1. Field of the Invention
This invention relates to nonvolatile memory elements, and more particularly, to methods for forming resistive switching memory elements used in nonvolatile memory devices.
2. Description of the Related Art
Nonvolatile memory elements are used in systems in which persistent storage is required. For example, digital cameras use nonvolatile memory cards to store images and digital music players use nonvolatile memory to store audio data. Nonvolatile memory is also used to persistently store data in computer environments.
Nonvolatile memory is often formed using electrically-erasable programmable read only memory (EPROM) technology. This type of nonvolatile memory contains floating gate transistors that can be selectively programmed or erased by application of suitable voltages to their terminals.
As fabrication techniques improve, it is becoming possible to fabricate nonvolatile memory elements with increasingly smaller dimensions. However, as device dimensions shrink, scaling issues are posing challenges for traditional nonvolatile memory technology. This has led to the investigation of alternative nonvolatile memory technologies, including resistive switching nonvolatile memory.
Resistive switching nonvolatile memory is formed using memory elements that have two or more stable states with different resistances. Bistable memory has two stable states. A bistable memory element can be placed in a high resistance state or a low resistance state by application of suitable voltages or currents. Voltage pulses are typically used to switch the memory element from one resistance state to the other. Nondestructive read operations can be performed to ascertain the value of a data bit that is stored in a memory cell.
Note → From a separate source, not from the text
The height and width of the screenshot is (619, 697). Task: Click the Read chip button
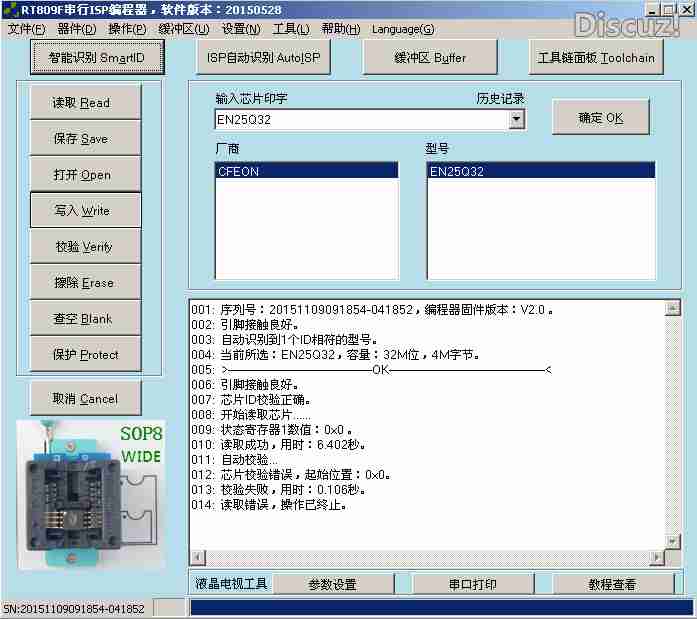[84, 103]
Resistive switching based on transition metal oxide switching elements formed of metal oxide (MO) films has been demonstrated. Although metal oxide (MO) films such as these exhibit bistability, the resistance of these films and/or the ratio of the high-to-low resistance states is (are) often insufficient to be of use within a practical nonvolatile memory device. For instance, the resistance states of the metal oxide film should preferably be significant as compared to that of the system (e.g., the memory device and associated circuitry) so that any change in the resistance state change is perceptible. Since the variation in the difference between the high and low resistive states is related to the resistance of the resistive switching layer, variations in the magnitude of the difference between states and differences between the states throughout the life of the device is often not desirable. Moreover, in cases where multiple formed memory devices are interconnected to each other and to other circuit elements, it is desirable to minimize the device performance variation between one device to the next to assure that the performance of the formed circuit performs in a desirable manner.
Thus, in a conventional resistive switching memory device manufacturing process, additional post fabrication processing steps are commonly required to assure that the resistive state change or resistive switching properties of the memory device do not vary with time and have a sufficiently perceptible difference between the bi-stable states. Typically, these additional processing steps include an “electrical forming” process that requires the application of a forming voltage at least once across the memory device to “burn-in” the device.
However, it is desirable to minimize and/or eliminate the need for these post processing steps to reduce the added complexity of the manufacturing process created by the addition of the post processing steps, reduce the length of the memory device manufacturing process and reduce the possibility of physically harming the material found in the resistance switching layer by the application of the often high electrical currents that are required during the “electrical forming” type post processing steps.
Therefore, there is a need for a resistive switching memory device that does not require the use of these post processing steps, such as the “electrical forming” type post processing step, and has consistent and improved resistive switching characteristics.